In a glance, I saw that the…things…clawing their way up the ladders were yet a good two yards shy of my dangling feet, so I swept my eyes and my gun upward, toward the window from which I had just been ejected.  I expected a head at least to appear over the edge, to determine if I had perished in the fall, but after several seconds, none had shown itself.  I now believe this was when Bennett was taken, as the ruckus up to this point had been concealed beneath the general tumult of the storm, and likely had awakened neither of the sleeping men.

Again, given the circumstances, I cannot fault my surviving friend for being unable to discern the difference between thunder and gunshot, or between lightning bolt and muzzle flash.  If one is not experienced in these things, and if one is roused from a fitful slumber by nightmarish screams to a hideous invasion of nether terrors, allowances must be made.

Just as I had satisfied myself that nothing seemed intent on pursing me through the window, a heavy blow struck my booted foot.  In pure reflex, I swung my gun hand down and fired into the snarling maw below.

The Colt M1911 is a brutal, ugly, yet efficient weapon.  Where European sidearms like the Beretta, the Browning, the Luger or the Mauser are sleek, even beautiful creatures, the Colt is a thug; a club or spiked mace instead of an elegant rapier.  It is designed to do one thing, and do it with horrible finality.

The heavy, sub-sonic round punched through the back of the thing’s mouth, shattering the base of its neck, all but decapitating it and sending the gore-pumping corpse crashing to the weed-choked ground below without another sound.  Whether startled, or in a sudden spasm of self-preservation, the climber to my left released its hold on the ladder and plummeted to the ground, almost on top of the corpse of its companion.  It set up a eerie caterwauling, though I cannot to this day say whether it was hurt, scared or enraged.  Whatever its motivation, it scuttled off into the night, and I believe that the fading cries that my friend heard upon waking were the ululations of this retreating Lurker.

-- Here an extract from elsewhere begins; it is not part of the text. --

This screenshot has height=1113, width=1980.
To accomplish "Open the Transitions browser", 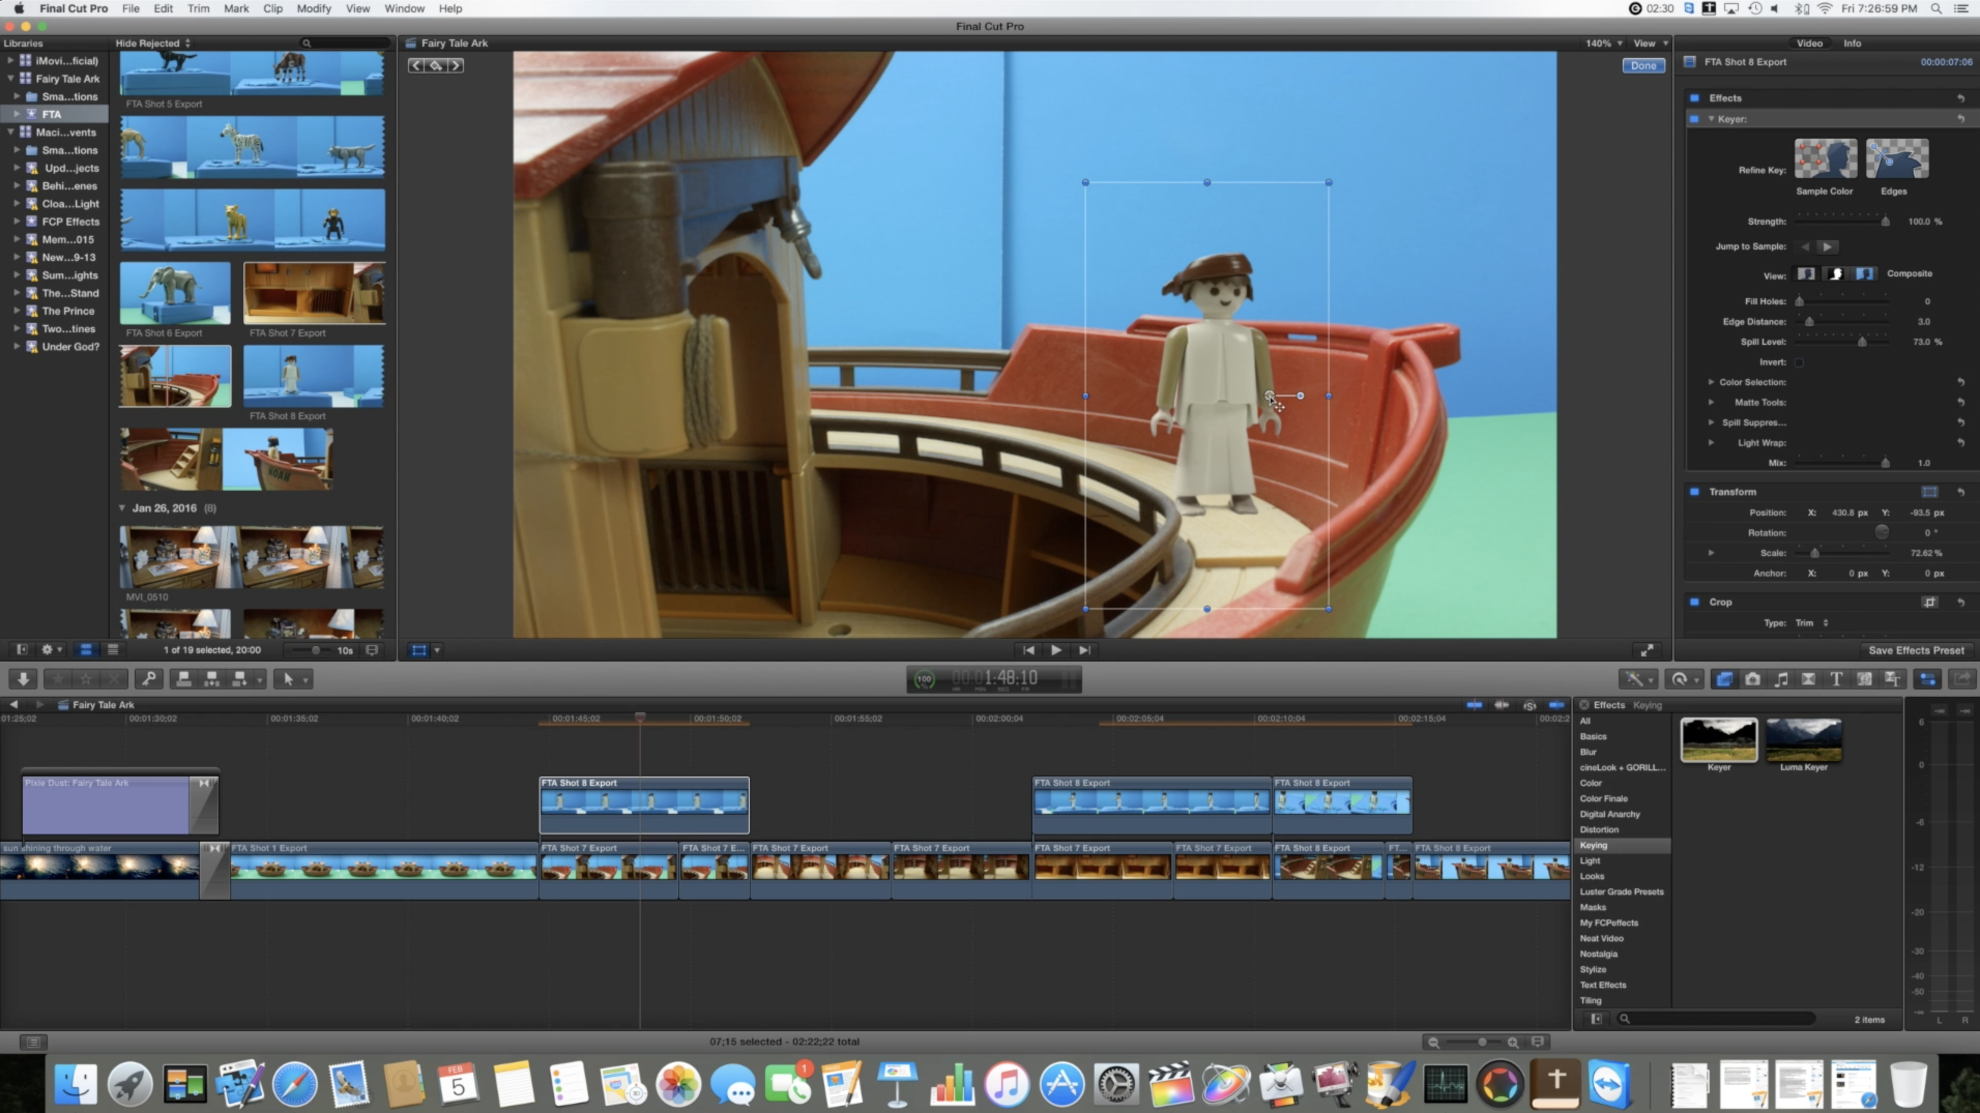I will 1809,679.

(My friend maintains that, in his experience, the Lurkers were wholly silent, regardless of circumstances.  I can only report what I remember experiencing, with the natural caveat that, considering the nature of the events, I might well be mistaken.  However, one does not have to be a naturalist to know that the Lurkers were never subjected to sufficient qualified observation for us to say anything definitive about their habits or abilities.)

Whatever may have motivated the fleeing abnormality, the remaining climber exhibited a deal more pluck; with an ape-like maneuver, it leaped off the rope ladder a half-dozen feet below me, and wrapped both filthy, taloned forepaws around my right ankle.

Peculiar fitness be damned – the sheer outrageousness of the stunt caught me completely off guard, and with the additional weight of the thing falling suddenly upon me, I was unable to maintain my handhold on the smooth, rain-slick rung of the ladder.  I may have shouted in anger at the point, uttering another sound that might have been mistaken for a dying scream by my friend, as I peeled away from the ladder and began to fall.  I apprehended, in an instant, that we were falling away from the wall and there was nothing to be gained by flailing for a last-second handhold on one of the wildly swinging ladders.  Instead, I did the only thing I could think of as appropriate in that moment:

I aimed my pistol with both hands at the snarling perversion dangling from my leg, and kept firing until the sodden earth rushed up and cudgeled me into unconsciousness.